For more than 20 years, the Independent Transportation Network has provided door-through-door and arm-through-arm transportation for older people and people with visual impairments in the Greater Portland area. Using both paid and volunteer drivers, ITN provides rides 24/7 in private automobiles, and it is does not rely on taxpayer dollars. Some ITN members have used the service from more than 18 years. Although 40 percent of rides are for healthcare, ITN takes people to work, to shopping and to the hairdresser. Members even use the service to take pets to the veterinarian or to go on dates.
Maine has almost 500 municipalities, so over the years, many communities have reached out to ITN to expand service to their older or visually impaired residents. Until now, ITN always had to say “sorry.” Now there may be a way to offer ITN’s innovative programs to communities of every size, in Maine and other states.
The new approach is called ITNCountry and ITN’s founder, Katherine Freund, is already working with several small and rural communities in Maine, as well as one each in Pennsylvania, Vermont and Arizona, to develop the new rural model.
There are several proposed differences between the original ITN and the rural model. The original is an entirely separate non-profit organization, but ITNCountry can be a program within another organization. The original ITN guarantees a ride 24/7 for any purpose, while ITNCountry service parameters will be established by the local communities. Because it is practically impossible to guarantee a ride 24/7 with no paid staff, the original ITN has both paid and volunteer drivers and staff.

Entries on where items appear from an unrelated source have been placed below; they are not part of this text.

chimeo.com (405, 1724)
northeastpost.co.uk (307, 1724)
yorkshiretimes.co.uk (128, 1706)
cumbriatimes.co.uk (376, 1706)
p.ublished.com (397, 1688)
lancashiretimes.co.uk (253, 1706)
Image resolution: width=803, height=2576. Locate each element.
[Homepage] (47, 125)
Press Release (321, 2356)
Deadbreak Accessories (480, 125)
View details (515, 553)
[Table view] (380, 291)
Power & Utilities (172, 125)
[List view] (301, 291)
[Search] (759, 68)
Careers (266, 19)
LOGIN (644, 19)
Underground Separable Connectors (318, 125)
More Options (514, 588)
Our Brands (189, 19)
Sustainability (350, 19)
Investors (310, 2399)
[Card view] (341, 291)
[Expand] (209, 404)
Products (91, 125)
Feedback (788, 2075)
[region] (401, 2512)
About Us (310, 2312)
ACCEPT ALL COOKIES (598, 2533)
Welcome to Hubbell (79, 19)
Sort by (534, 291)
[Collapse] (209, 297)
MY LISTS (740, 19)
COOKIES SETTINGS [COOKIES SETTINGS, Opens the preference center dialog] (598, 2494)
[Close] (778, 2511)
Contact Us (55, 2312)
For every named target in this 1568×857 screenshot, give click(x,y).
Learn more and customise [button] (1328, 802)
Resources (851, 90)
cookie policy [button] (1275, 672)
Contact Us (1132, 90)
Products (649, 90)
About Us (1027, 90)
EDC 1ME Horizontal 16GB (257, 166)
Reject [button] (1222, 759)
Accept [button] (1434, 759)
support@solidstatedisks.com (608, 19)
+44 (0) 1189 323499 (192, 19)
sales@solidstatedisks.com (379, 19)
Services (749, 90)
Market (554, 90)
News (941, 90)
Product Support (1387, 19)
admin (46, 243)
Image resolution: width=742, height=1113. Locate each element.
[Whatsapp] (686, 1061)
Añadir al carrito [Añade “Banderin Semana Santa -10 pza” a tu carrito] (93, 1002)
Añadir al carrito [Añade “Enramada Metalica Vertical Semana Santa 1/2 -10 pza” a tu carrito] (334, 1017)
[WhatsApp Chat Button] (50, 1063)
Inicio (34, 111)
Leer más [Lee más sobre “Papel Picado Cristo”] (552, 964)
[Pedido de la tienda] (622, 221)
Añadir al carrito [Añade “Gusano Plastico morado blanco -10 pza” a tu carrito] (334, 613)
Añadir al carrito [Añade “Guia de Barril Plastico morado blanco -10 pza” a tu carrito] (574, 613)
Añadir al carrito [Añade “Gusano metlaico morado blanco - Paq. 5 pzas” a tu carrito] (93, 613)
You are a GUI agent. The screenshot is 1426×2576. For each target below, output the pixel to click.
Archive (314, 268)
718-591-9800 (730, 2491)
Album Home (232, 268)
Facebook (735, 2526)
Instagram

But small, rural communities often run on little or no paid staff, so ITNCountry will be designed to run with only volunteers, if that is what the community chooses to do. Another proposed difference will be how ITNCountry communities learn how to run the service. ITN will build a large on-line learning community where all of ITN’s innovative programs are taught and supported.
With all of these differences, what is proposed to stay the same? The important stuff—all of ITN’s award winning programs, like CarTrade, Transportation Social Security, Ride & Shop, Healthy Miles, Ride Services, and Personal Transportation Accounts. In these programs, older people may trade the cars they can no longer drive to cover the cost of their rides, or volunteers may earn credits for their volunteer effort and bank them to plan for their own future needs. An adult child may volunteer in Bowdoinham and send her volunteer credits to a parent who lives in Bethel, where an ITNCountry volunteer will drive her mother, father or grandparent. Merchants and healthcare providers can help pay for rides through Ride & Shop or Healthy Miles and everything, all of these programs, are built into the software. Best of all, the software will connect every participating community through one information system, across the State of Maine.